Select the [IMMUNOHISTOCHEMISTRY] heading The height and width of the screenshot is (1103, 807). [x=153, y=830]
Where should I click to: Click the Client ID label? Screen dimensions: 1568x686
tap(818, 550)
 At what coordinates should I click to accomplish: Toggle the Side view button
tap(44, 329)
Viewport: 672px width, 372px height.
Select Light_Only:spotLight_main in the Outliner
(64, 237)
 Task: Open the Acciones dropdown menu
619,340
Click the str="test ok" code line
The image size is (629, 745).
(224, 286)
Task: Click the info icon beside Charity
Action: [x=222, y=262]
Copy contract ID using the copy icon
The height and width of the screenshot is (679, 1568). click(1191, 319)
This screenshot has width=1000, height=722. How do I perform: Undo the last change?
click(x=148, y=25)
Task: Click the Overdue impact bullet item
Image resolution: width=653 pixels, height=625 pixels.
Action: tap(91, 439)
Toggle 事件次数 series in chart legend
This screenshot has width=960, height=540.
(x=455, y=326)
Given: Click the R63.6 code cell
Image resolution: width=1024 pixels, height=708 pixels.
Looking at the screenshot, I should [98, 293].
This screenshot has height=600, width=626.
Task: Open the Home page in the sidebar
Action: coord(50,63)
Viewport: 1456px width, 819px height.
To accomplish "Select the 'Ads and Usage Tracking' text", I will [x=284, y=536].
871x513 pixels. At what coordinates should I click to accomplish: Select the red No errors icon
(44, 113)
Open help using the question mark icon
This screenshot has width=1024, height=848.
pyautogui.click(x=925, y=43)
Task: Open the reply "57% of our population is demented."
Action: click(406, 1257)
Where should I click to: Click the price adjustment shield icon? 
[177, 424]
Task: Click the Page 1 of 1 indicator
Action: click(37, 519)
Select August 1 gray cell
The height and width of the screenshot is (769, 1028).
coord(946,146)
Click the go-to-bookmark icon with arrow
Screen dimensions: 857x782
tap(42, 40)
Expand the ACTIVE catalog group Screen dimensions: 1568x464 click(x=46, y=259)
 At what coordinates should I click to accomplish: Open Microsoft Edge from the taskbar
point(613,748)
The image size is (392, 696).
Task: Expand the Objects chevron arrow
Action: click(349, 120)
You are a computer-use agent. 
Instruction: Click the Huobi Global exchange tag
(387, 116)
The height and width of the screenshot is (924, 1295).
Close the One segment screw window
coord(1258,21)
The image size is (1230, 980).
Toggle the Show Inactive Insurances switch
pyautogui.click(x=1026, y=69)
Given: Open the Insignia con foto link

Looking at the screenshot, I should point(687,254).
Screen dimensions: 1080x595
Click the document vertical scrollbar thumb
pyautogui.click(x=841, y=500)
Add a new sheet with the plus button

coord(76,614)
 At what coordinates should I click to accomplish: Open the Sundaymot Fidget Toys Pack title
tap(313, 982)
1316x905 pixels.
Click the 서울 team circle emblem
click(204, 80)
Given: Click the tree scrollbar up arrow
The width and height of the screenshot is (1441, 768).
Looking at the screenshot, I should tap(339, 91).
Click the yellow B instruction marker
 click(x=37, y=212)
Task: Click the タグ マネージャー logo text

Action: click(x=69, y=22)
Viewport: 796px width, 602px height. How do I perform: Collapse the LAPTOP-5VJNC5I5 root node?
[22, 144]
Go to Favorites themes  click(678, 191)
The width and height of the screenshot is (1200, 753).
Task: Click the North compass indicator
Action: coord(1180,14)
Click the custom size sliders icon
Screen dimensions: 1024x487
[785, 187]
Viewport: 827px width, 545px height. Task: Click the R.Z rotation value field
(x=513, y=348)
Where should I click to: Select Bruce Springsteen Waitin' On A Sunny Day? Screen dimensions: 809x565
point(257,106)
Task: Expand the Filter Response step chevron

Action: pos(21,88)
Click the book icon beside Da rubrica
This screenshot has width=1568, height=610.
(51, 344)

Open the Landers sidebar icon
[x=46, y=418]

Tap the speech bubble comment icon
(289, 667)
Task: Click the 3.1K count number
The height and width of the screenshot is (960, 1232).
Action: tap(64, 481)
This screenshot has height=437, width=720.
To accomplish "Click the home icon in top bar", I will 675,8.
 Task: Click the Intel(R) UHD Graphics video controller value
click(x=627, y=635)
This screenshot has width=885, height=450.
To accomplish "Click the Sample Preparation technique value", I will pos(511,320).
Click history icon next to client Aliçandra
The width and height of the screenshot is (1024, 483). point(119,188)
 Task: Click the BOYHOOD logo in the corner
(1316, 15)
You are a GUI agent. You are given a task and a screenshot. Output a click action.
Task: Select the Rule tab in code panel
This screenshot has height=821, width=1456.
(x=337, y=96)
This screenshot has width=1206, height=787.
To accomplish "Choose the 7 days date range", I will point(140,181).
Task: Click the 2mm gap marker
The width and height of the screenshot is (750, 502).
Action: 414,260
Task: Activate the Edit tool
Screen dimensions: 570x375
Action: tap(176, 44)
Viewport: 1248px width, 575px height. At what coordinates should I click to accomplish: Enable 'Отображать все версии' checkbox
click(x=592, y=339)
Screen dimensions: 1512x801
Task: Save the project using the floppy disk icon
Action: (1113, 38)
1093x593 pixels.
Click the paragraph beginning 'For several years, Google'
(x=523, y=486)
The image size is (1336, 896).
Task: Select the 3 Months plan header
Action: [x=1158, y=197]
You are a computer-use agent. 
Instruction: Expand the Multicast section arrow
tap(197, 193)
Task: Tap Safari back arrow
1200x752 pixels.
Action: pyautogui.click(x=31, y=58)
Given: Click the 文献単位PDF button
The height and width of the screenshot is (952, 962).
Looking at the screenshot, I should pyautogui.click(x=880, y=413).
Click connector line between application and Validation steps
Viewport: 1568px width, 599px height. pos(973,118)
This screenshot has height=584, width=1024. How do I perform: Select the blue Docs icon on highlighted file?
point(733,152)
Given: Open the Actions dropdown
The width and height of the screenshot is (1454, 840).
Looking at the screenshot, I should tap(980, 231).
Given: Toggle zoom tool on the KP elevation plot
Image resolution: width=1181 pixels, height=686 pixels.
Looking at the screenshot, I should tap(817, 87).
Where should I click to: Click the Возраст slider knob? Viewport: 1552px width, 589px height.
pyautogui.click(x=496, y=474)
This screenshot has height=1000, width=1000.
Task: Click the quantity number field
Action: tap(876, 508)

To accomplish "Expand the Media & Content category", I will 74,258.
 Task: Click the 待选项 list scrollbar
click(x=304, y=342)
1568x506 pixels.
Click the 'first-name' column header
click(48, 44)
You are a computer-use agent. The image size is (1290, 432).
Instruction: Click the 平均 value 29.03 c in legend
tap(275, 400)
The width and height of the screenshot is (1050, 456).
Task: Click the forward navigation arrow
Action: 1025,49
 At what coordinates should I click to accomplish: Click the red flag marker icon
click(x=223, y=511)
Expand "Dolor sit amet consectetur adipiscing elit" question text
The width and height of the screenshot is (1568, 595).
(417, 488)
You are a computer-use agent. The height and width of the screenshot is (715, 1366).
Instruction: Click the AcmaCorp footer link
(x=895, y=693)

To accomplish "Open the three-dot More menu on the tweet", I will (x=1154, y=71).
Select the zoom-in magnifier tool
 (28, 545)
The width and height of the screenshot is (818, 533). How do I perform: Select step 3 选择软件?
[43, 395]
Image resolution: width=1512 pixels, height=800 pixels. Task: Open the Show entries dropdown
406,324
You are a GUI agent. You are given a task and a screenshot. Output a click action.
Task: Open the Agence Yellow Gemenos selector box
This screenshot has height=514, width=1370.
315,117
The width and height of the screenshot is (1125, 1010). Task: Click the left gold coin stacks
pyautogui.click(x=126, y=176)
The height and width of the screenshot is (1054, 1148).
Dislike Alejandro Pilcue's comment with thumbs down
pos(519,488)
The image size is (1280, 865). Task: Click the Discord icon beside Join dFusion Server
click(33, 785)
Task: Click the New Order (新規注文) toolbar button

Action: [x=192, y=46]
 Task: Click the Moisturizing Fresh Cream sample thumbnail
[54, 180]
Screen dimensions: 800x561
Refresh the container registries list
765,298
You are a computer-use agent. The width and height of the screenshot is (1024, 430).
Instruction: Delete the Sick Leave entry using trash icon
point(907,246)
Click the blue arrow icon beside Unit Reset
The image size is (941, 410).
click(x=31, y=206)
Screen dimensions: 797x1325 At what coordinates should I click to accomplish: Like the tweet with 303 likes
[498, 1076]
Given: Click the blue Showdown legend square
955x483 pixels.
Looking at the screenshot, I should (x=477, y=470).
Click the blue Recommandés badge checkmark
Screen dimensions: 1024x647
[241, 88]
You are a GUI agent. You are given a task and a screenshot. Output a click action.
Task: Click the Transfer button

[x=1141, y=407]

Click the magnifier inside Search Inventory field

● **What you will do**:
Using the material above, transcribe exactly the lines from the line with "Click the paragraph" to the line with "Task: Tap Safari back arrow"; both count, and nothing else goes in.

● **Response below**:
Click the paragraph beginning 'For several years, Google'
(x=523, y=486)
The image size is (1336, 896).
Task: Select the 3 Months plan header
Action: [x=1158, y=197]
You are a computer-use agent. 
Instruction: Expand the Multicast section arrow
tap(197, 193)
Task: Tap Safari back arrow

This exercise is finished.